September led us into the thick of election season, and Sterling’s own Dave Gifford traveled to Charlotte, NC for some contracting work with the Democratic National Convention. Three days before the event, some unexpected weather forced the DNC to change venues, throwing a wrench in what was already quite the logistical undertaking. Thanks to quick planning by Dave and his nimble team of volunteers, the venue was changed with minimal inconvenience to attendees. Lesson: It’s not always about having a B or C plan; sometimes pulling off a successful event requires the willingness to shift gears quickly should the unexpected occur.
In October, Nike found itself in a pickle when compelling evidence against celebrity spokesperson Lance Armstrong was found by the U.S. Anti-Doping Agency. In the end, Nike made the decision to let Armstrong go. While Nike has been known to stand by spokespeople plagued by personal scandal such as Tiger Woods and Kobe Bryant, this time was different in that Armstrong’s transgressions took place on the “playing field” – something Nike takes seriously. Lesson: Stay true to your brand and mission, and have a good crisis communications plan in place.
In November, a snarky and entertaining restaurant review in the New York Times went viral. In the review, award-winning restaurant critic Pete Wells thoroughly flamed Food Network celebrity chef Guy Fieri. Not surprisingly, this scathing review sent Fieri’s PR team into crisis mode, with Fieri himself appearing on the Today Show to assert that Wells had a personal agenda when writing the review. Fieri’s response took the lead in any follow-up coverage and in the end helped douse the flames on the poor review. Lesson: A well-delivered and timely response can help negate bad publicity.

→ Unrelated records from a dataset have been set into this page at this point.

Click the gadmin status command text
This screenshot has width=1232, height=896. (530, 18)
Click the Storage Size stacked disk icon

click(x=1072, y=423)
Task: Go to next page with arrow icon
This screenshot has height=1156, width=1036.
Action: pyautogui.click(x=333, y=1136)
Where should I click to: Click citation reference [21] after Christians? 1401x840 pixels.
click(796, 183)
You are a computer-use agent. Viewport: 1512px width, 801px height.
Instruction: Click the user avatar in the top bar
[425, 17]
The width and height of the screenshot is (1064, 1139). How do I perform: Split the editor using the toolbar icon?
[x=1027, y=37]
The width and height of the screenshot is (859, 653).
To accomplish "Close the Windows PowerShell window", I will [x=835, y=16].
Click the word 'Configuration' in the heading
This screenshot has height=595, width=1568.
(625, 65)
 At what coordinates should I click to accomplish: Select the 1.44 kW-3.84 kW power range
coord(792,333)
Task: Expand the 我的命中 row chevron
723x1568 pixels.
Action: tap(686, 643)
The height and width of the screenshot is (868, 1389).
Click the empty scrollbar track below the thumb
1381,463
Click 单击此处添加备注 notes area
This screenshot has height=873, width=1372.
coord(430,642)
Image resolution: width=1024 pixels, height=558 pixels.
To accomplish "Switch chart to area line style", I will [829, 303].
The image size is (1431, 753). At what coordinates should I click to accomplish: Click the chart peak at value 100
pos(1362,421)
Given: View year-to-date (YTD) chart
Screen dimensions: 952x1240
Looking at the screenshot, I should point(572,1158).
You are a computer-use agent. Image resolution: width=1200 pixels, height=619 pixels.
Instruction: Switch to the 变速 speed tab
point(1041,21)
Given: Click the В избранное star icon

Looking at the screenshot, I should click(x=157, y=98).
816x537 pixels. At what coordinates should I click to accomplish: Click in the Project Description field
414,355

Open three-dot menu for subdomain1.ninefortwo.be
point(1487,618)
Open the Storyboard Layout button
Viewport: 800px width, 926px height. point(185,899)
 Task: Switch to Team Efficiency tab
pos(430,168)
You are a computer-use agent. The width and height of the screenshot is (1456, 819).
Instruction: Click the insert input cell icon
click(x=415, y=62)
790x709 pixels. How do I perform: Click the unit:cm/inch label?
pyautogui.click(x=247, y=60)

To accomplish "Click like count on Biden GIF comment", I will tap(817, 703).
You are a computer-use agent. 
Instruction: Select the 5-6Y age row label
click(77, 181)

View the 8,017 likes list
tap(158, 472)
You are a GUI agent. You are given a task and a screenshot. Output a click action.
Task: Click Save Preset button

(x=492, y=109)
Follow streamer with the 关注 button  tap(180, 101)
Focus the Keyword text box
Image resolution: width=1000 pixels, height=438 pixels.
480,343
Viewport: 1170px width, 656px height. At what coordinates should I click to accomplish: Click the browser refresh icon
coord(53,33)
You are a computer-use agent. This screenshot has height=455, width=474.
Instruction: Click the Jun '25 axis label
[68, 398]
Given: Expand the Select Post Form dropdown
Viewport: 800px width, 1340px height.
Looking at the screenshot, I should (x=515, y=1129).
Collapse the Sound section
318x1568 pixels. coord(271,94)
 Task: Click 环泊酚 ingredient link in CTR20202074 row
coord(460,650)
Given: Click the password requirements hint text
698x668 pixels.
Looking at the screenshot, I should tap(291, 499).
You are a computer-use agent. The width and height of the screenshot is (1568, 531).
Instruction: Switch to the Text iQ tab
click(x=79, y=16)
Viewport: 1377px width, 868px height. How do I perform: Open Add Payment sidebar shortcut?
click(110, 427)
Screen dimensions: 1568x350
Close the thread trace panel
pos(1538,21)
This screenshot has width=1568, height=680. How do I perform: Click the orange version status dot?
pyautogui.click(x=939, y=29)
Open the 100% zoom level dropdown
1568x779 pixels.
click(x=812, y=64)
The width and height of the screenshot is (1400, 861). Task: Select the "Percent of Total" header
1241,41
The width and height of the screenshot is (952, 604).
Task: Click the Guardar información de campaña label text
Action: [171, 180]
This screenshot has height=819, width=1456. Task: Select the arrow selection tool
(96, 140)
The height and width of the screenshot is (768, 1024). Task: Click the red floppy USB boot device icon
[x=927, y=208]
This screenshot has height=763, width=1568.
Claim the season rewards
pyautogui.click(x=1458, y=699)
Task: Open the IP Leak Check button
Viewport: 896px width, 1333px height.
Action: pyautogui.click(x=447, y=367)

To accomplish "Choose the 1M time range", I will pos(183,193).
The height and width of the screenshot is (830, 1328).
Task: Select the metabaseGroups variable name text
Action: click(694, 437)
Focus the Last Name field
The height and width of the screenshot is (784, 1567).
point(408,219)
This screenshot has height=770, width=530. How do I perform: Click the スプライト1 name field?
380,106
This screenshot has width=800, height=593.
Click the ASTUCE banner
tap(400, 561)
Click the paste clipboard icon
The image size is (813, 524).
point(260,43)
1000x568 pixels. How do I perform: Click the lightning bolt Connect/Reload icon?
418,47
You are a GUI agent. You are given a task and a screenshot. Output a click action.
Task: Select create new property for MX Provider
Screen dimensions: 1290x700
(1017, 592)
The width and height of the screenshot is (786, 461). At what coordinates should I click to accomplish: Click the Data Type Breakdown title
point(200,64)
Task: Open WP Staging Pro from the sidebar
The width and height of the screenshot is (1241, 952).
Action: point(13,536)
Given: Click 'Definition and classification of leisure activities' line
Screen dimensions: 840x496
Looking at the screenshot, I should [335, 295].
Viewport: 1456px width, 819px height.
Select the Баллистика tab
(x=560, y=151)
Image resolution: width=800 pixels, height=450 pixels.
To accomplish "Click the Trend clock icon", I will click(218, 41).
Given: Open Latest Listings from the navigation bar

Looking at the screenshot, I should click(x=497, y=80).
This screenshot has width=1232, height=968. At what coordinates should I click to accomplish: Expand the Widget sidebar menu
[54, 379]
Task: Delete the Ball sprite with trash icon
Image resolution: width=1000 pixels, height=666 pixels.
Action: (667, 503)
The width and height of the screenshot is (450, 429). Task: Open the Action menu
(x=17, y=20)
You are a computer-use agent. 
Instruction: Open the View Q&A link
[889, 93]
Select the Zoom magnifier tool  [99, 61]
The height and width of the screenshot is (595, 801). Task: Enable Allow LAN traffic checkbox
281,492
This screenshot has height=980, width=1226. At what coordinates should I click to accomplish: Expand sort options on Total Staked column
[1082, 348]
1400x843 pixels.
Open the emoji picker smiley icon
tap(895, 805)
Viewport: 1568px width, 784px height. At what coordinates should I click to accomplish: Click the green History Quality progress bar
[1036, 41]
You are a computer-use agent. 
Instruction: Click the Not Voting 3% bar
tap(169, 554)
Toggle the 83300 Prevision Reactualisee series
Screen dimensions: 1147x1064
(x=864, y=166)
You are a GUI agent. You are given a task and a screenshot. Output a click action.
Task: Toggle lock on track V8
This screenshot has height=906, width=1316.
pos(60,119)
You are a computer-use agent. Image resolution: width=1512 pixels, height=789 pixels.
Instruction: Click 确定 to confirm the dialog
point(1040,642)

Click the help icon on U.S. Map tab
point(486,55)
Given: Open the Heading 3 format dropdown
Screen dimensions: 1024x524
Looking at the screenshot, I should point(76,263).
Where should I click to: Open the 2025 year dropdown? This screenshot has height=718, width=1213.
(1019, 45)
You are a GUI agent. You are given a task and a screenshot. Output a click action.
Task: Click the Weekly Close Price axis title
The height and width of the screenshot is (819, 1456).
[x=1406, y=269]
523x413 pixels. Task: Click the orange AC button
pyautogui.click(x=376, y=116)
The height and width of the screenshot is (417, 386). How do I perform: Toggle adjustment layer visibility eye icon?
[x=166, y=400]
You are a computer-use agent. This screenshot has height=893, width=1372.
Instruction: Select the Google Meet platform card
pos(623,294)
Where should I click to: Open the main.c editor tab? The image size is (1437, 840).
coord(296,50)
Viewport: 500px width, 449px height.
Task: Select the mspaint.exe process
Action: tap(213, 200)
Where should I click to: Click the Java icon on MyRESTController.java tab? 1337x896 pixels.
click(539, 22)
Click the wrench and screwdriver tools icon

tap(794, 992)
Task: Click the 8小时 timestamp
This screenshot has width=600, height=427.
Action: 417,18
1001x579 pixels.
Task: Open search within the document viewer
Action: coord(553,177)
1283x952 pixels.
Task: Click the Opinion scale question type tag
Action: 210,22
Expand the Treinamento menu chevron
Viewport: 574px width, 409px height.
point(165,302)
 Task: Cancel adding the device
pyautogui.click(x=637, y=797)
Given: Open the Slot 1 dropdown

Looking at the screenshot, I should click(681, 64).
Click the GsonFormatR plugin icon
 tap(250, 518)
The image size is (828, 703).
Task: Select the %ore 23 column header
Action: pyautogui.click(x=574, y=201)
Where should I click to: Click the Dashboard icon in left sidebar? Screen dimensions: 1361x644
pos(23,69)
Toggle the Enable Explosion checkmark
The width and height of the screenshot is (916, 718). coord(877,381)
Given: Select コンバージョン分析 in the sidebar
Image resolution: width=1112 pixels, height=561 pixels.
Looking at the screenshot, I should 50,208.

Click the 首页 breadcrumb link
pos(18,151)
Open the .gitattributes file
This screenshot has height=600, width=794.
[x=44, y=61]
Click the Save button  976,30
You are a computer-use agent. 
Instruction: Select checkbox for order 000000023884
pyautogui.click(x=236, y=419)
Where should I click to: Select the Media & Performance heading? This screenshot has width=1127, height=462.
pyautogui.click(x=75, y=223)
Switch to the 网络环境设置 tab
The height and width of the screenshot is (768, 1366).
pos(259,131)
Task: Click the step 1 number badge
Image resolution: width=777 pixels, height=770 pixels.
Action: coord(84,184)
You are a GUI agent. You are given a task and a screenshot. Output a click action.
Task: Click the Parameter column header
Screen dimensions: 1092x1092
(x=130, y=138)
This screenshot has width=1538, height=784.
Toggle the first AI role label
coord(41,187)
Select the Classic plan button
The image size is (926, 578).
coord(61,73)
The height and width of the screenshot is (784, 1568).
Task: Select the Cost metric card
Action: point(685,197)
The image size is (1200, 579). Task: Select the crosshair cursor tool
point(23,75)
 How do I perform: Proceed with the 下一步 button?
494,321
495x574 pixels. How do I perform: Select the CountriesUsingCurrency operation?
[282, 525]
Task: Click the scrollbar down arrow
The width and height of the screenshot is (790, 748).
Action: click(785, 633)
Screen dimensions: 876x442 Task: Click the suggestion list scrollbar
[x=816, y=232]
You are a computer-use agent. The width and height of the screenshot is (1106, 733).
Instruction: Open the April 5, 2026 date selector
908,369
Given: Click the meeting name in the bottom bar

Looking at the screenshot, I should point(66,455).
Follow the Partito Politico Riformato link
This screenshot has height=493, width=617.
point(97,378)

We discussed Redbox’s entrance into the streaming market in December, and speculated how the move would affect an already ailing Netflix. Ever since Netflix alienated their customers in 2011 by poorly communicating a pricing change, the company has been headed downhill, both in terms of stock price and public reputation. Lesson: while it still remains to be seen who will come out the streaming king, it’s clear that treating your customers poorly only diminishes brand loyalty and gives them a reason to switch to your competitor.
What do you think of the lessons learned in 2012? Will 2013 bring us more savvy crisis communications? What new and creative tactics and technologies will companies employ to reach their target audiences? Will we see more polished tweets and media soundbites, or are brands and spokespeople destined to make the same mistakes as those who have floundered before them?